Toplanan deliller, karar yerinde incelenip, sanıklar …… ve …… maktül ……. kasten öldürme suçunun sübutu kabul, oluşa ve soruşturma sonuçlarına uygun şekilde suçların niteliği tayin, tahrike ve takdire ilişen cezayı azaltıcı sebeplerin nitelik ve derecesi takdir kılınmış, savunmaları inandırıcı gerekçelerle reddedilmiş, incelenen dosyaya göre verilen hükümlerde bozma nedeni dışında isabetsizlik görülmemiş olduğundan sanık Tanju müdafiinin delillerin takdirinde isabetsizlik bulunduğuna, sübuta, vesaireye, sanık …… müdafıinin, delillerin takdirinde isabetsizlik bulunduğuna, eksik incelemeye, sübuta, ilişen, Cumhuriyet Savcısının Sanık …… fiilinin TCK.nun 39/1, 39/2-a,c, 82/1-d maddeleri kapsamında kaldığına yönelen ve yerinde görülmeyen temyiz itirazlarının reddiyle,
1-Sanık……. maktül ……. kasten öldürme sucundan kurulan resen de temyize tabi bulunan hükmün tebliğnamedeki düşünce gibi ONANMASINA,
2-Sanık …… hakkında öldürme suçundan kurulan hüküm yönünden;
Oluşa ve dosya içeriğine göre, sanık….. ve …… resmi nikahlı karı-koca oldukları maktül …….. sanıklardan …… babası olduğu, Kayseri’de ikamet eden sanıklar …… ve ….. bir süre önce İstanbul’a geldikleri ve maktülün alt katındaki evde oturmaya başladıkları, ilerleyen günlerde her iki sanığın tekrar Kayseri’ye dönmek istemeleri üzerine maktül …… ile sanıklar ….. ve …… arasında zaman zaman tartışmalar yaşandığı, olay günü yine aynı konudan dolayı taraflar arasında tartışma çıktığı, maktül …. sanık …. kafa attığı, kızı sanık …… tokat attığı, bunun üzerine sanık……. mutfağa giderek ekmek bıçağını aldığı, “Al bu bıçağı babama vur, yoksa sana karılık yapmam” diyerek bıçağı kocası olan sanık ……. verdiği, sanık……. sanık …… almış olduğu ekmek bıçağını öldürmek kastı ile maktül ….. öldürücü nahiyesine bir kez vurarak maktulü öldürdüğü olayda; Somut olaya ilişkin olarak hukuki nitelendirme yapılırken karşımıza çıkan en önemli sorun şeriklerin sorumluluklarının kapsamının belirlenmesi ile ilgilidir;
Yargıtay 1. Ceza Dairemizin 25.06.2014 gün, 2013/3531 esas ve 2014/3655 karar sayılı kararında da ayrıntılı olarak belirtildiği üzere, müşterek fail işlediği haksızlıkla doğrudan muhatap olduğundan, onun cezalandırılabilmesi için başka bîr kurala ihtiyaç yoktur.
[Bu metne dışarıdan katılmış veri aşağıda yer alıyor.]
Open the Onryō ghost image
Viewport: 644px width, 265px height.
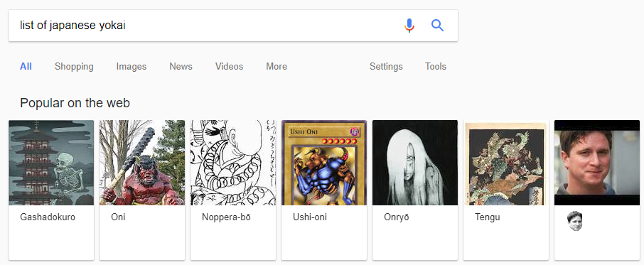(x=415, y=163)
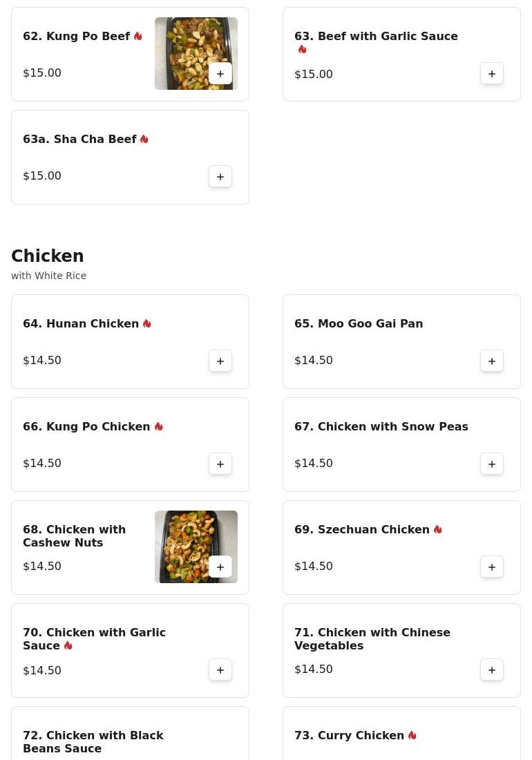Add Chicken with Cashew Nuts item
This screenshot has width=532, height=760.
[x=220, y=567]
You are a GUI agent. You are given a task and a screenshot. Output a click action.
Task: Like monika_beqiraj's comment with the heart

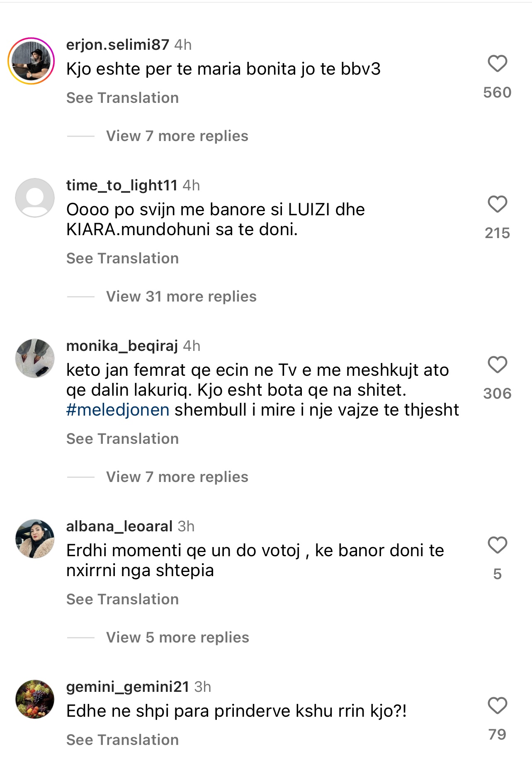(497, 365)
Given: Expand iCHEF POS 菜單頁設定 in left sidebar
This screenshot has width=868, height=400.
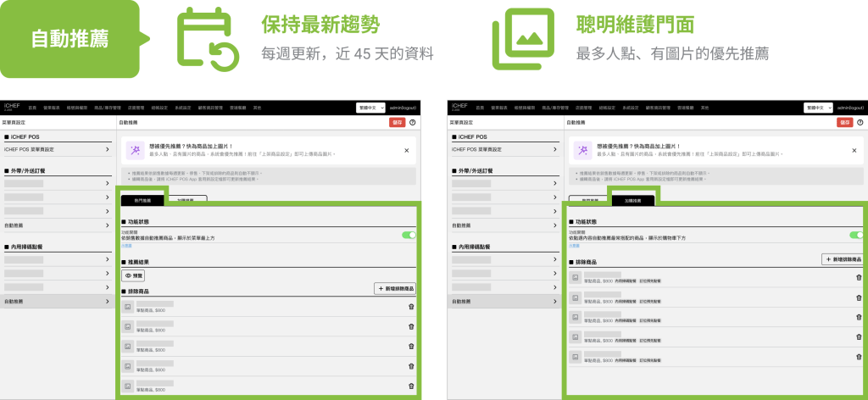Looking at the screenshot, I should click(x=57, y=150).
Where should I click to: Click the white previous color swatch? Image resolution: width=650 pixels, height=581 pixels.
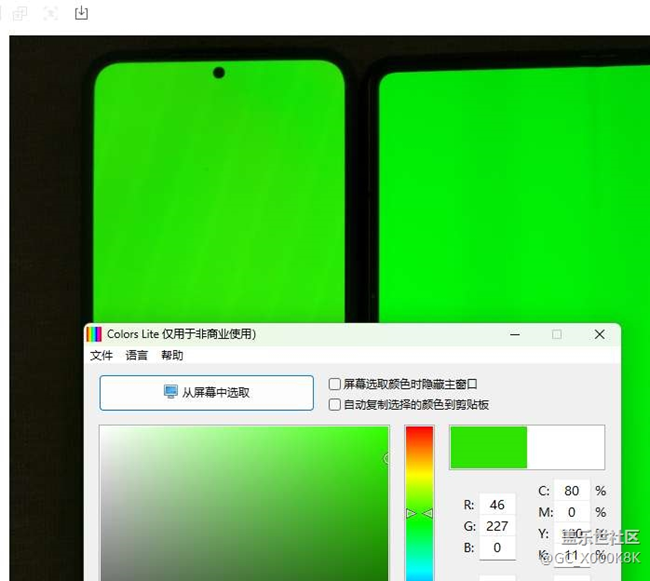565,447
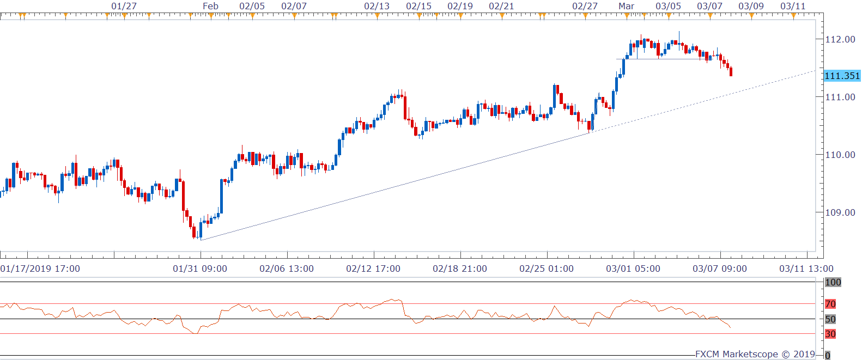The image size is (868, 360).
Task: Click the orange marker under Feb label
Action: tap(211, 15)
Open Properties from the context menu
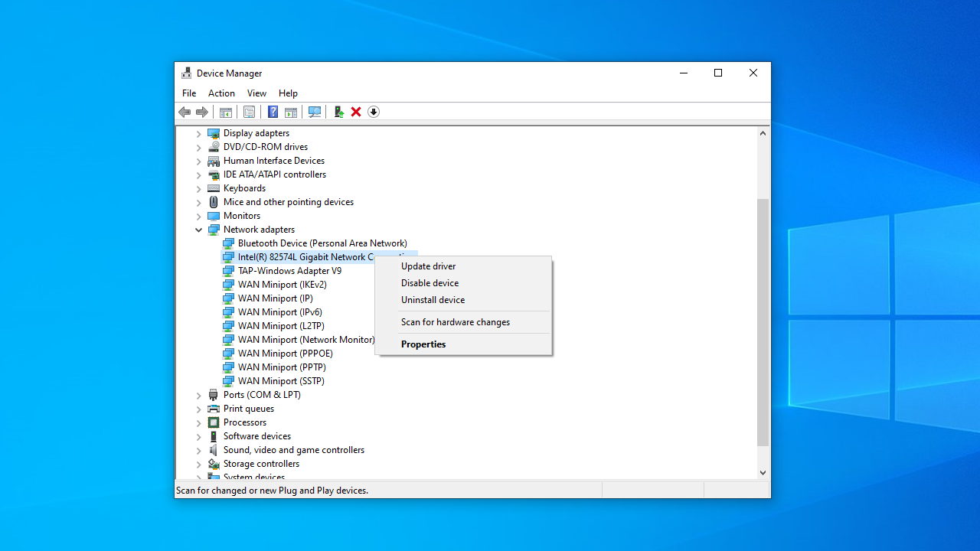This screenshot has width=980, height=551. (x=423, y=344)
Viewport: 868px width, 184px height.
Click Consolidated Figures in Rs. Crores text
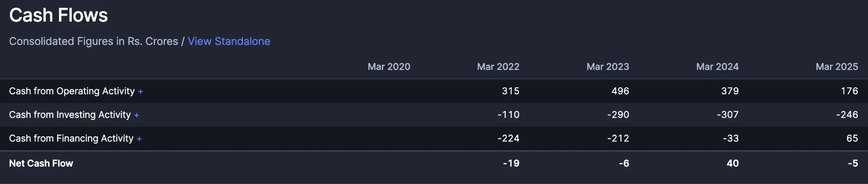(94, 41)
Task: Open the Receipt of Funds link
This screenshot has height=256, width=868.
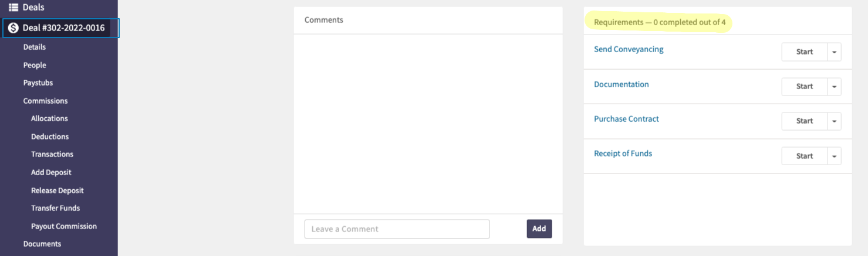Action: click(623, 153)
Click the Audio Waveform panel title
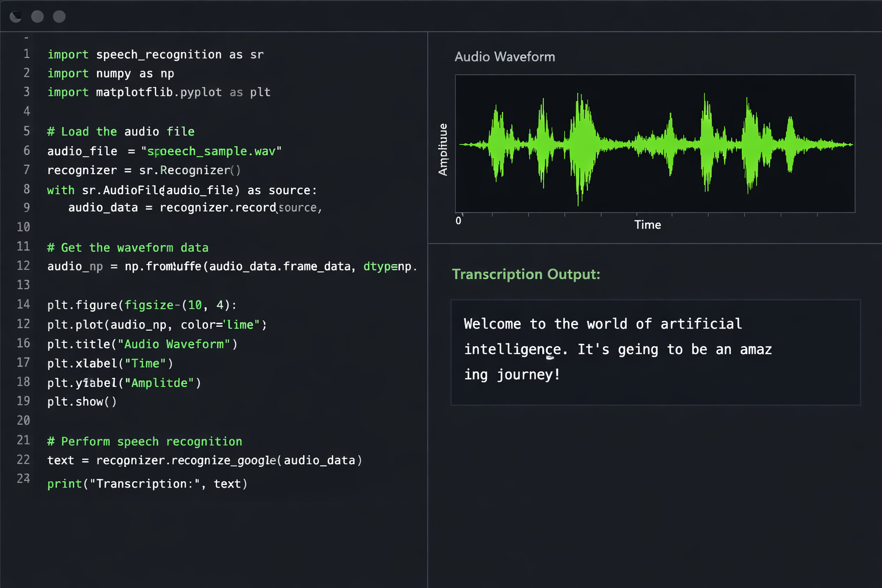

Bu nedenle suçu birlikte işleyen failler, kendi fiillerine göre cezalandırılırlar. Zira müşterek faillerin her birinin fiili haksızlık niteliğini kendi fiilinden alır ve diğerine bağlılık arzetmez. Bu nedenle, müşterek faillerden birisinde bulunan nitelikli hal, diğerleri tarafından bilinse de onu etkilemez.
Buna karşılık, şeriklerin sorumluluğu doğrudan değildir, şerikler, suçtan bağlılık kuralı gereğince sorumlu tutulurlar. Başka bir anlatımla, şeriklerin suçla irtibatları failin şahsına ve işlediği fiile bağlılık arz etmektedir. Bu nedenle, şerikler kendilerince bilinen ve failin işlediği fiilden veya şahsından kaynaklanan nitelikli hallerden etkilenirler.
Sonuç olarak; ister fiilden, isterse failin veya mağdurun şahsından ya da özelliklerinden kaynaklanmış olsun, eylemin “nitelikli kasten öldürme” suçunu oluşturup oluşturmadığı faile göre belirlenir ve bu hal şeriklere sirayet ettirilir. Bu durum, TCK’nun 82. maddesinde sayılan tüm nitelikli haller için geçerlidir.
Buna göre somut olayda;
Maktulün kızı olan sanık ……, …. maktül …… kasten öldürme suçuna, suçta kullanılan bıçağı getirip vermekle yardım ettiği anlaşılmakla, TCK’nun 81/1, 39/2-b, 29 ve 62 maddeleri uyarınca cezalandırılması yerine bağlılık kuralına yanlış anlam verilmek suretiyle yazılı şekilde TCK’nin 82/1-d, 37/1, 38/1 maddeleri uyarınca hüküm kurulması,
Yasaya aykırı olup, sanık ……..müdafıinin ve Cumhuriyet Savcısının temyiz itirazlarının bu itibarla kabulüyle, sanık …… kasten öldürme suçundan kurulan, re’sen de temyize tabi bulunan hükmün tebliğnamedeki düşünceye aykırı olarak
BOZULMASINA, ceza miktarı ve tutuklulukta kalınan süre nazara alınarak sanık ….. müdafiinin tahliye talebinin reddine, 26/01/2015 gününde oybirliği ile karar verildi.